Location
- 300 School Street Western Grove, Arkansas 72685 United States
- Coordinates: 36°5′56″N 92°57′19″W﻿ / ﻿36.09889°N 92.95528°W

Information
- School type: Public (government funded)
- Status: Open
- School district: Ozark Mountain School District (2004-2023)
- NCES District ID: 0500076
- Authority: Arkansas Department of Education (ADE)
- CEEB code: 042605
- NCES School ID: 050007601149
- Grades: 7–12
- Enrollment: 105 (2010–11)
- Student to teacher ratio: 11.08
- Education system: ADE Smart Core curriculum
- Classes offered: Regular, Career Focus, Advanced Placement
- Colors: Gray and blue
- Athletics conference: 1A East (2012–14)
- Mascot: Bear
- Team name: Ozark Mountain Bears
- USNWR ranking: Unranked
- Feeder schools: Western Grove Elementary School
- Affiliation: Arkansas Activities Association
- Website: westerngrovepublicschool.com

= Western Grove High School =

Ozark Mountain High School is a comprehensive public high school serving students in grades seven through twelve in the remote, rural community of Western Grove, Arkansas, United States. It is the only high school administered by the Ozark Mountain School District and the district's only high school in Newton County, Arkansas.

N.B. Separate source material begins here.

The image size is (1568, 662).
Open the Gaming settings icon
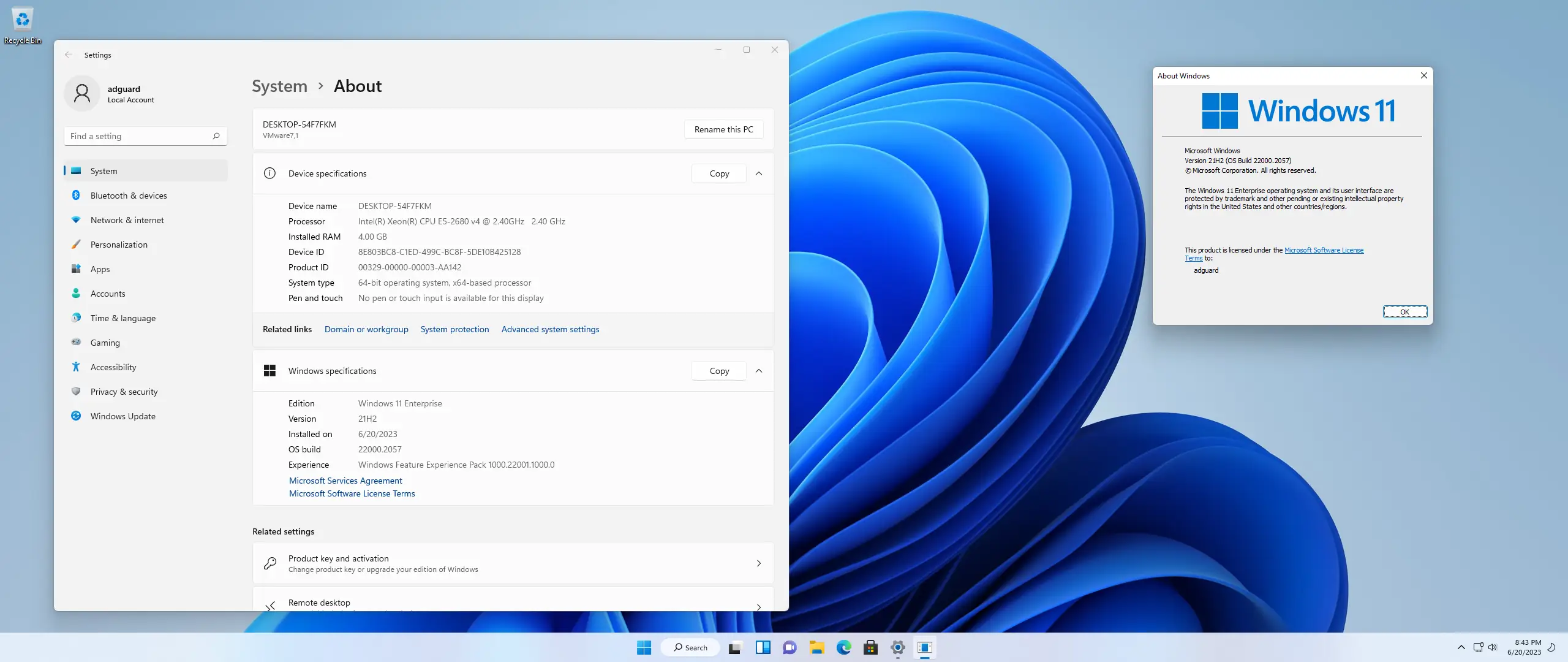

It replaced Western Grove High School in 2023.

==History==
On July 1, 2004, the former Western Grove School District, which operated the school, consolidated into the Ozark Mountain School District.

In February 2023, Western Grove High School had 100 students for both middle and high school levels. That year, it consolidated into Ozark Mountain High School. The school district's board and the Arkansas Board of Education approved the consolidation. According to Jeff Lewis, the superintendent, the Western Grove campus had enough capacity to house all of the middle and high school students in the district.

== Academics ==
This Title I school is accredited by the Arkansas Department of Education (ADE). The assumed course of study follows the Smart Core curriculum developed the Arkansas Department of Education (ADE), which requires students to complete at least 22 credit units before graduation. Students engage in regular (core) and career focus courses and exams and may select Advanced Placement (AP) coursework and exams that may lead to college credit.

== Extracurricular activities ==
The Ozark Mountain High School mascot and athletic emblem is the Bears with school colors of gray and blue.

=== Athletics ===
The Ozark Mountain High School participates in various interscholastic activities in the 1A Classification—the state's smallest classification—within the 1A East Conference administered by the Arkansas Activities Association. As one of the smallest schools in the state, the school athletic activities are limited to basketball (boys/girls), tennis (boys/girls), and track and field (boys/girls).